Word and element pointing entries:
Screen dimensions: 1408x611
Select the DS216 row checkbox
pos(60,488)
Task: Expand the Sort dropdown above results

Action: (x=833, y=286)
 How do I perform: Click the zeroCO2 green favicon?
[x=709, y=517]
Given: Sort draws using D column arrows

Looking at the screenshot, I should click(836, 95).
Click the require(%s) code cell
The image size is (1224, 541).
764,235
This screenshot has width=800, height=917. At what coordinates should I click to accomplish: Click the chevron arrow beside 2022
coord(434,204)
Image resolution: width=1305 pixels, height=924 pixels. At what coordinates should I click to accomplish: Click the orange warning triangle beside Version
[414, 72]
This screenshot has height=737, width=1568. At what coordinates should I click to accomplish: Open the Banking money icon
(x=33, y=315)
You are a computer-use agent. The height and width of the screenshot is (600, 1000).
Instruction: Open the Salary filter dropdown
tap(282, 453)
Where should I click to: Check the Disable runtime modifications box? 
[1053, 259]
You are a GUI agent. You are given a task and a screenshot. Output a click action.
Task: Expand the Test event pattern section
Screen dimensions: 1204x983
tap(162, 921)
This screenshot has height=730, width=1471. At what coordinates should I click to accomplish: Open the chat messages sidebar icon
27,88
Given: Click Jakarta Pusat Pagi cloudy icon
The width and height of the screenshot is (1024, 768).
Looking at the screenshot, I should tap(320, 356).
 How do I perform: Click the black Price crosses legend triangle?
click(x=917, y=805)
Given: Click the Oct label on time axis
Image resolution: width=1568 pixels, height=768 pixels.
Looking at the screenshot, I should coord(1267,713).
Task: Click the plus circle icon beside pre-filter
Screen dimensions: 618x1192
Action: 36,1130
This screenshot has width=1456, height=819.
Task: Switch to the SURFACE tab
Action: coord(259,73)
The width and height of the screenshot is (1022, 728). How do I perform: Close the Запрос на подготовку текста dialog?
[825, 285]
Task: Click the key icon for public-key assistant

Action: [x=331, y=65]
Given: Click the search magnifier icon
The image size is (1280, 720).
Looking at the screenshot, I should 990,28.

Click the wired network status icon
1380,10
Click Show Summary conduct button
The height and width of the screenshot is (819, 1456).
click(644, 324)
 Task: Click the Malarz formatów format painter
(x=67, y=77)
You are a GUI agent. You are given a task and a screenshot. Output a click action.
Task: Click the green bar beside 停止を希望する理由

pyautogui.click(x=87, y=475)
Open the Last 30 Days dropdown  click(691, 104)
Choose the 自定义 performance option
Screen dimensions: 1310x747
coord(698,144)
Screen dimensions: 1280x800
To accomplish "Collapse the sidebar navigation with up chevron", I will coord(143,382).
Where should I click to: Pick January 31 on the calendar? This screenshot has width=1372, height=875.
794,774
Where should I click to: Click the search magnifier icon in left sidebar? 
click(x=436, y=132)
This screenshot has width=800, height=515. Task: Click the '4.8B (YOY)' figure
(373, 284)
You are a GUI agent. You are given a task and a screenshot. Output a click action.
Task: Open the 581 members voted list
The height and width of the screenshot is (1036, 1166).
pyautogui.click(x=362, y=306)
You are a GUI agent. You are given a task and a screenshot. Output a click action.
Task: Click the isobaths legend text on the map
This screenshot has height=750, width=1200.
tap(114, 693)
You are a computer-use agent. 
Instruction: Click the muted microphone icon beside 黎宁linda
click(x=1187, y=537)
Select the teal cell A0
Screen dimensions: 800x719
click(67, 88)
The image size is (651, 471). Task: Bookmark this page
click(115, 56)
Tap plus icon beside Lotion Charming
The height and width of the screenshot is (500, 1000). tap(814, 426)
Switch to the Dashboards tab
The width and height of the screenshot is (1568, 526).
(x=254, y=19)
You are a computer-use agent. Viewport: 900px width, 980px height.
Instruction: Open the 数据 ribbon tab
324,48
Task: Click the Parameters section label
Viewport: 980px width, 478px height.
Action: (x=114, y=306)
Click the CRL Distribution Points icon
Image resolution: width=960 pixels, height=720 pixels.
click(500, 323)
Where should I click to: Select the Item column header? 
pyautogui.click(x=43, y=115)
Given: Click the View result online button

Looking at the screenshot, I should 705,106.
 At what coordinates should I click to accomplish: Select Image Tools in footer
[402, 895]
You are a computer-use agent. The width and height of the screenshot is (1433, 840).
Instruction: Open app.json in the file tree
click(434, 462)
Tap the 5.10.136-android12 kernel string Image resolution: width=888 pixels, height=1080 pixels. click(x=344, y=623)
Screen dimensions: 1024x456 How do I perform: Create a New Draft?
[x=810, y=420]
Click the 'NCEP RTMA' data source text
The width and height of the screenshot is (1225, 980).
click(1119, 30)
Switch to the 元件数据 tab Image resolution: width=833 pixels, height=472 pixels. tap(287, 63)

Problem description: Print the material above again line for line, from the first line to the last, without any changes.

Solution for this exercise:
Screen dimensions: 1408x611
Select the DS216 row checkbox
pos(60,488)
Task: Expand the Sort dropdown above results

Action: (x=833, y=286)
 How do I perform: Click the zeroCO2 green favicon?
[x=709, y=517]
Given: Sort draws using D column arrows

Looking at the screenshot, I should click(836, 95).
Click the require(%s) code cell
The image size is (1224, 541).
764,235
This screenshot has width=800, height=917. At what coordinates should I click to accomplish: Click the chevron arrow beside 2022
coord(434,204)
Image resolution: width=1305 pixels, height=924 pixels. At what coordinates should I click to accomplish: Click the orange warning triangle beside Version
[414, 72]
This screenshot has height=737, width=1568. At what coordinates should I click to accomplish: Open the Banking money icon
(x=33, y=315)
You are a computer-use agent. The height and width of the screenshot is (600, 1000).
Instruction: Open the Salary filter dropdown
tap(282, 453)
Where should I click to: Check the Disable runtime modifications box? 
[1053, 259]
You are a GUI agent. You are given a task and a screenshot. Output a click action.
Task: Expand the Test event pattern section
Screen dimensions: 1204x983
tap(162, 921)
This screenshot has height=730, width=1471. At what coordinates should I click to accomplish: Open the chat messages sidebar icon
27,88
Given: Click Jakarta Pusat Pagi cloudy icon
The width and height of the screenshot is (1024, 768).
Looking at the screenshot, I should tap(320, 356).
 How do I perform: Click the black Price crosses legend triangle?
click(x=917, y=805)
Given: Click the Oct label on time axis
Image resolution: width=1568 pixels, height=768 pixels.
Looking at the screenshot, I should coord(1267,713).
Task: Click the plus circle icon beside pre-filter
Screen dimensions: 618x1192
Action: 36,1130
This screenshot has width=1456, height=819.
Task: Switch to the SURFACE tab
Action: coord(259,73)
The width and height of the screenshot is (1022, 728). How do I perform: Close the Запрос на подготовку текста dialog?
[825, 285]
Task: Click the key icon for public-key assistant

Action: [x=331, y=65]
Given: Click the search magnifier icon
The image size is (1280, 720).
Looking at the screenshot, I should 990,28.

Click the wired network status icon
1380,10
Click Show Summary conduct button
The height and width of the screenshot is (819, 1456).
click(644, 324)
 Task: Click the Malarz formatów format painter
(x=67, y=77)
You are a GUI agent. You are given a task and a screenshot. Output a click action.
Task: Click the green bar beside 停止を希望する理由

pyautogui.click(x=87, y=475)
Open the Last 30 Days dropdown  click(691, 104)
Choose the 自定义 performance option
Screen dimensions: 1310x747
coord(698,144)
Screen dimensions: 1280x800
To accomplish "Collapse the sidebar navigation with up chevron", I will coord(143,382).
Where should I click to: Pick January 31 on the calendar? This screenshot has width=1372, height=875.
794,774
Where should I click to: Click the search magnifier icon in left sidebar? 
click(x=436, y=132)
This screenshot has width=800, height=515. Task: Click the '4.8B (YOY)' figure
(373, 284)
You are a GUI agent. You are given a task and a screenshot. Output a click action.
Task: Open the 581 members voted list
The height and width of the screenshot is (1036, 1166).
pyautogui.click(x=362, y=306)
You are a GUI agent. You are given a task and a screenshot. Output a click action.
Task: Click the isobaths legend text on the map
This screenshot has height=750, width=1200.
tap(114, 693)
You are a computer-use agent. 
Instruction: Click the muted microphone icon beside 黎宁linda
click(x=1187, y=537)
Select the teal cell A0
Screen dimensions: 800x719
click(67, 88)
The image size is (651, 471). Task: Bookmark this page
click(115, 56)
Tap plus icon beside Lotion Charming
The height and width of the screenshot is (500, 1000). tap(814, 426)
Switch to the Dashboards tab
The width and height of the screenshot is (1568, 526).
(x=254, y=19)
You are a computer-use agent. Viewport: 900px width, 980px height.
Instruction: Open the 数据 ribbon tab
324,48
Task: Click the Parameters section label
Viewport: 980px width, 478px height.
Action: (x=114, y=306)
Click the CRL Distribution Points icon
Image resolution: width=960 pixels, height=720 pixels.
click(500, 323)
Where should I click to: Select the Item column header? 
pyautogui.click(x=43, y=115)
Given: Click the View result online button

Looking at the screenshot, I should 705,106.
 At what coordinates should I click to accomplish: Select Image Tools in footer
[402, 895]
You are a computer-use agent. The width and height of the screenshot is (1433, 840).
Instruction: Open app.json in the file tree
click(434, 462)
Tap the 5.10.136-android12 kernel string Image resolution: width=888 pixels, height=1080 pixels. click(x=344, y=623)
Screen dimensions: 1024x456 How do I perform: Create a New Draft?
[x=810, y=420]
Click the 'NCEP RTMA' data source text
The width and height of the screenshot is (1225, 980).
click(1119, 30)
Switch to the 元件数据 tab Image resolution: width=833 pixels, height=472 pixels. tap(287, 63)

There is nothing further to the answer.